|M.Sc Student||Soreni-Harari Michal|
|Subject||DNA Based Advanced Parallel Biomolecular Computing|
|Department||Department of Chemistry||Supervisor||PROFESSOR EMERITUS Ehud Keinan|
The first nanoscale, programmable 2-state-2-symbol finite automaton that computed autonomously with all of its components, including hardware, software, input and output being biomolecules, mixed together in solution was recently presented (Benenson, Y. et al., Nature, 2001, 414, 430). The hardware consisted of a restriction nuclease and a ligase, while the software (transition rules) and the input were double-stranded (ds) DNA oligomers. Computation was carried out by processing the input molecule via repetitive cycles of restriction, hybridization, and ligation reactions to produce a final-state output in the form of dsDNA molecules.

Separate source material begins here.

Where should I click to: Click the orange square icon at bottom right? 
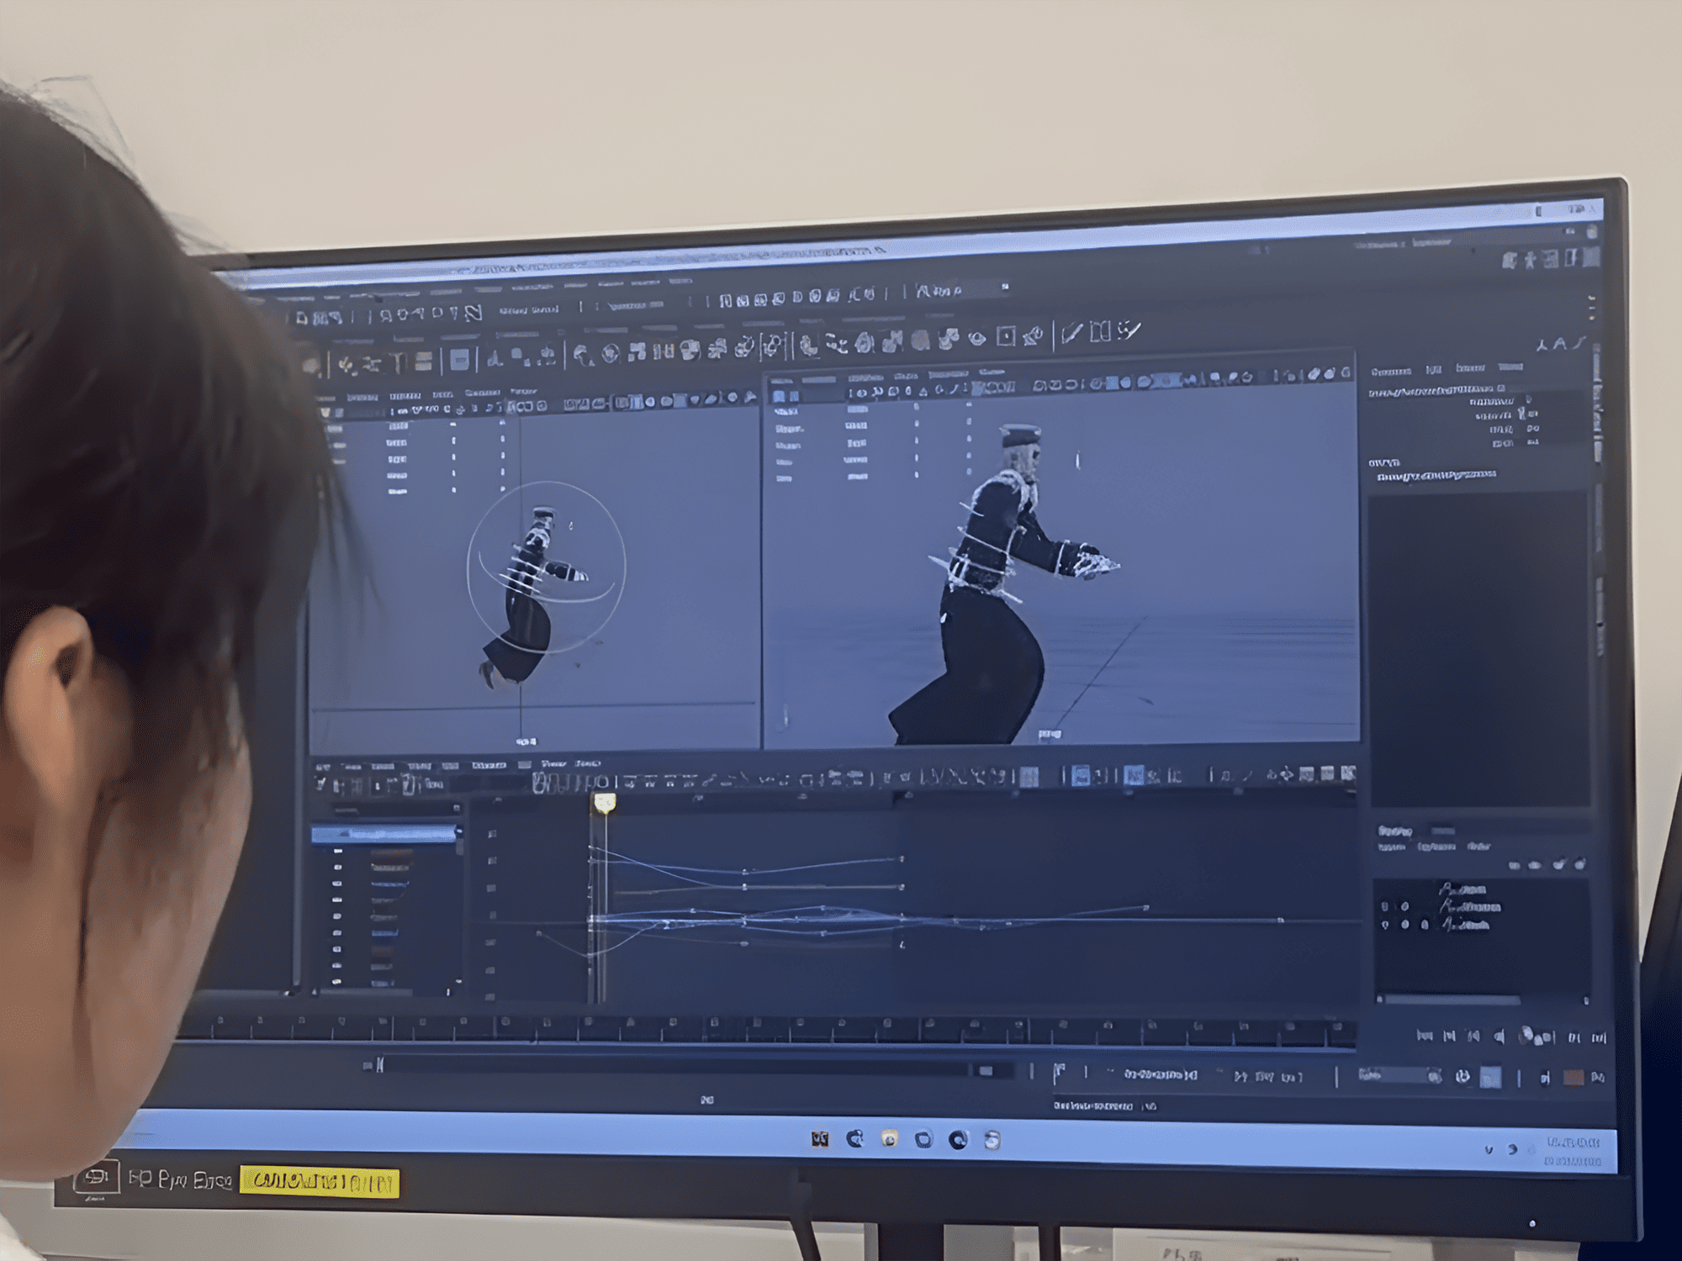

We increased the levels of complexity and mathematical power of these automata by the design of a 3-state-3-symbol automaton having as many as 27 possible transition rules and a remarkable number of 939,524,089 syntactically distinct programs. This number is significantly larger than the corresponding number of 765 available programs with the previously reported 2-symbol-2-state device. Restrictions at the beginning of the symbol domain, 1 basepair deeper, and 2 basepairs deeper into the domain represent the three internal states, S0, S1 and S2, respectively. The applicability of this design was further amplified by employing surface-anchored input molecules, using the surface plasmon resonance (SPR) technology to monitor the computation steps in real time. Computation was performed by alternating the feed solutions between BbvI endonuclease and a solution containing ligase, ATP and appropriate transition molecules. The output detection involved final ligation with one of three soluble detection molecules. Parallel computation and real-time detection were carried out automatically with a Biacore chip that carried 4 different inputs.